- **RECORDS FOR THE EXERCISE**:
========================================================================

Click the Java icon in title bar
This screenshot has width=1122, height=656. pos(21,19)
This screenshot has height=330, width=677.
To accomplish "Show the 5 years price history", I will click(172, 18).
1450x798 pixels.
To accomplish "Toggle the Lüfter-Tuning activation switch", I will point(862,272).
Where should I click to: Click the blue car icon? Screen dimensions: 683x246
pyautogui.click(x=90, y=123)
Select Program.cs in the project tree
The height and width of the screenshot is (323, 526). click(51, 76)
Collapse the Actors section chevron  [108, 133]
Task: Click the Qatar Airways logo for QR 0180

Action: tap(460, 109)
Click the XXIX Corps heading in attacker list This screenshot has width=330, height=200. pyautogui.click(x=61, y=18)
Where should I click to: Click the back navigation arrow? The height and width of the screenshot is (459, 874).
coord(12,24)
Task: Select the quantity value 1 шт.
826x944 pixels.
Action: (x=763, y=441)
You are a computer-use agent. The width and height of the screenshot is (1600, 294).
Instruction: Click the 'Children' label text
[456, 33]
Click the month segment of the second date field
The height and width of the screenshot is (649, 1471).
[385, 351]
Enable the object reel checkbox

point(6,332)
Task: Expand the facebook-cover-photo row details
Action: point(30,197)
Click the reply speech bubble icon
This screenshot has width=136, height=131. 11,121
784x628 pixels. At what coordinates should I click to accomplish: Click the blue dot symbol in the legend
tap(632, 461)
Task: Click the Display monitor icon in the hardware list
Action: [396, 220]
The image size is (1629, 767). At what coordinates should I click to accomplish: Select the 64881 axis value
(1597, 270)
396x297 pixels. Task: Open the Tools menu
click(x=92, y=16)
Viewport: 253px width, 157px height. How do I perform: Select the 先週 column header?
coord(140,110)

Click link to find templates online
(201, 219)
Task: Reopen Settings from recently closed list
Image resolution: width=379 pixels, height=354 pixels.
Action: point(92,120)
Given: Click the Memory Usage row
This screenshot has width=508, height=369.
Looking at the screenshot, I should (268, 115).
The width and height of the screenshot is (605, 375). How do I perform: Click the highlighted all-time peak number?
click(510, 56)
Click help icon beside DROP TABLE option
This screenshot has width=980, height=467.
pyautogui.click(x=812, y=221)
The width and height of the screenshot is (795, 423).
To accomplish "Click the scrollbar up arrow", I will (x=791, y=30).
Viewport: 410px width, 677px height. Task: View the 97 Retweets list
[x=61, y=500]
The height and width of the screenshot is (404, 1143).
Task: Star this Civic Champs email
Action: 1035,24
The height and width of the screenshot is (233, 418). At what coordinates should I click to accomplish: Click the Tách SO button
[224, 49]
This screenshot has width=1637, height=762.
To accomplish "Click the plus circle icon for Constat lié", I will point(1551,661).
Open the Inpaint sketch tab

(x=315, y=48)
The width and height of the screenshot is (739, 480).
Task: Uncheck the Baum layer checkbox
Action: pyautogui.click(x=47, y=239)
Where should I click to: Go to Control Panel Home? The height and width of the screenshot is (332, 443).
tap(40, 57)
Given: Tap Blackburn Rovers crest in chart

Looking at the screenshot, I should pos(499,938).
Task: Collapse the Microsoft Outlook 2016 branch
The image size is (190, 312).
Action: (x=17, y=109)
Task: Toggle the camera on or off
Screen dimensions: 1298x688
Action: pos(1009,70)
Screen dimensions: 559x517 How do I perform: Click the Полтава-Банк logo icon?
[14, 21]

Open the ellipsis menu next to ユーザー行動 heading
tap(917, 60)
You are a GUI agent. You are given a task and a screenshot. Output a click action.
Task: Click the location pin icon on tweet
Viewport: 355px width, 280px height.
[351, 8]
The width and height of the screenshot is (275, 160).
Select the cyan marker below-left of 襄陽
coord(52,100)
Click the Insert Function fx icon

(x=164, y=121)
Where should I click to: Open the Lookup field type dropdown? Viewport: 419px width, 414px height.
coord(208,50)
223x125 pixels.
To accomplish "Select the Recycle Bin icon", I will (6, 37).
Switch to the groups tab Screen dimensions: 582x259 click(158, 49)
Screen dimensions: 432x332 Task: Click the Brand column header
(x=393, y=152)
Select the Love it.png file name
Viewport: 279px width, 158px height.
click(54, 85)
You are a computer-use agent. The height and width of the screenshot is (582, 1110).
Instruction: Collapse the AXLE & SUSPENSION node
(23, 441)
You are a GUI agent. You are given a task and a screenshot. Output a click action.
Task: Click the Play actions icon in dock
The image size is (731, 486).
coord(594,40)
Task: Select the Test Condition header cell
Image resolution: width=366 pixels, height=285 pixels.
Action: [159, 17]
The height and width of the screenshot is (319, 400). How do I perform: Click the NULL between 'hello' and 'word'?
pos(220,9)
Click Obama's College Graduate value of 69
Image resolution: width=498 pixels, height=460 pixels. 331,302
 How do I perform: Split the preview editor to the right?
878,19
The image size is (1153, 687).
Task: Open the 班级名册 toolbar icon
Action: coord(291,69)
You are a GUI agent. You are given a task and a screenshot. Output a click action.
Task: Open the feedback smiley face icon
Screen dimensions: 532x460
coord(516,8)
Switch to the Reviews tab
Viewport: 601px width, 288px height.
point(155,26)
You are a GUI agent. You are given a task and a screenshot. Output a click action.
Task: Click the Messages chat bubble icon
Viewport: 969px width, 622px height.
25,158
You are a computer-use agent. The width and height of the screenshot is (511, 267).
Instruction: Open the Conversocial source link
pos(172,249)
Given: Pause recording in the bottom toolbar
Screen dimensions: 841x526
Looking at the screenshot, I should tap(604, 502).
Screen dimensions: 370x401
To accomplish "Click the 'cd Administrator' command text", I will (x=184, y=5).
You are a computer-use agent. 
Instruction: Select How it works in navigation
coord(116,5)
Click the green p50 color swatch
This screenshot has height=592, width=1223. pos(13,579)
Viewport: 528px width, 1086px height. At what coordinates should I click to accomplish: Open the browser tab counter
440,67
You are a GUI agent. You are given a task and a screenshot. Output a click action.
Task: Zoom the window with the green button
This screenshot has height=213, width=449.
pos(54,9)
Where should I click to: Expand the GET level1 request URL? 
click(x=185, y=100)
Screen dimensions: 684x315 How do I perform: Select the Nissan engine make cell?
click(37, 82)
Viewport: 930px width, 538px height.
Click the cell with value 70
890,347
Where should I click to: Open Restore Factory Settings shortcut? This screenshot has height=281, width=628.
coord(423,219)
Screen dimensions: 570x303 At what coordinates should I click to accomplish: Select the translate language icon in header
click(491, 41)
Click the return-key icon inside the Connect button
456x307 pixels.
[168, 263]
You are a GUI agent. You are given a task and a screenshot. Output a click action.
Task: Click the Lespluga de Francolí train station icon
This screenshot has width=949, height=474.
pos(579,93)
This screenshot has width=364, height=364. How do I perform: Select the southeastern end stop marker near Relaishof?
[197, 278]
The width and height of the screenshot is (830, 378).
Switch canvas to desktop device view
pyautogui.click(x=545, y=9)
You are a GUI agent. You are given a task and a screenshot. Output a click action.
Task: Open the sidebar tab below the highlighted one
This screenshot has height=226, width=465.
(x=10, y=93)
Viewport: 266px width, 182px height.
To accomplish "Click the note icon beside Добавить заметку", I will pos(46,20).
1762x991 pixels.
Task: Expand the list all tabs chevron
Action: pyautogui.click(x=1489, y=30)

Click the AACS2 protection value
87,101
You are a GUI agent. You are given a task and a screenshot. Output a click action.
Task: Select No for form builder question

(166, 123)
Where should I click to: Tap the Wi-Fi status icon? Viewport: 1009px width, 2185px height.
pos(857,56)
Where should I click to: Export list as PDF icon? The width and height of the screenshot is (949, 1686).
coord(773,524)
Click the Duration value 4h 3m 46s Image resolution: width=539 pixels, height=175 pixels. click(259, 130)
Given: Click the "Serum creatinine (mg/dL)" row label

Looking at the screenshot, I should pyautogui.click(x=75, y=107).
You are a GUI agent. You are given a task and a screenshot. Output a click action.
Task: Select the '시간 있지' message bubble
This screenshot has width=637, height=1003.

========================================================================

Copy the entries above exactly, but only from the line holding "Viewport: 410px width, 677px" through the line holding "Task: Select the Test Condition header cell", both included.

Viewport: 410px width, 677px height. Task: View the 97 Retweets list
[x=61, y=500]
The height and width of the screenshot is (404, 1143).
Task: Star this Civic Champs email
Action: 1035,24
The height and width of the screenshot is (233, 418). At what coordinates should I click to accomplish: Click the Tách SO button
[224, 49]
This screenshot has width=1637, height=762.
To accomplish "Click the plus circle icon for Constat lié", I will point(1551,661).
Open the Inpaint sketch tab

(x=315, y=48)
The width and height of the screenshot is (739, 480).
Task: Uncheck the Baum layer checkbox
Action: pyautogui.click(x=47, y=239)
Where should I click to: Go to Control Panel Home? The height and width of the screenshot is (332, 443).
tap(40, 57)
Given: Tap Blackburn Rovers crest in chart

Looking at the screenshot, I should pos(499,938).
Task: Collapse the Microsoft Outlook 2016 branch
The image size is (190, 312).
Action: (x=17, y=109)
Task: Toggle the camera on or off
Screen dimensions: 1298x688
Action: pos(1009,70)
Screen dimensions: 559x517 How do I perform: Click the Полтава-Банк logo icon?
[14, 21]

Open the ellipsis menu next to ユーザー行動 heading
tap(917, 60)
You are a GUI agent. You are given a task and a screenshot. Output a click action.
Task: Click the location pin icon on tweet
Viewport: 355px width, 280px height.
[351, 8]
The width and height of the screenshot is (275, 160).
Select the cyan marker below-left of 襄陽
coord(52,100)
Click the Insert Function fx icon

(x=164, y=121)
Where should I click to: Open the Lookup field type dropdown? Viewport: 419px width, 414px height.
coord(208,50)
223x125 pixels.
To accomplish "Select the Recycle Bin icon", I will (6, 37).
Switch to the groups tab Screen dimensions: 582x259 click(158, 49)
Screen dimensions: 432x332 Task: Click the Brand column header
(x=393, y=152)
Select the Love it.png file name
Viewport: 279px width, 158px height.
click(54, 85)
You are a computer-use agent. The height and width of the screenshot is (582, 1110).
Instruction: Collapse the AXLE & SUSPENSION node
(23, 441)
You are a GUI agent. You are given a task and a screenshot. Output a click action.
Task: Click the Play actions icon in dock
The image size is (731, 486).
coord(594,40)
Task: Select the Test Condition header cell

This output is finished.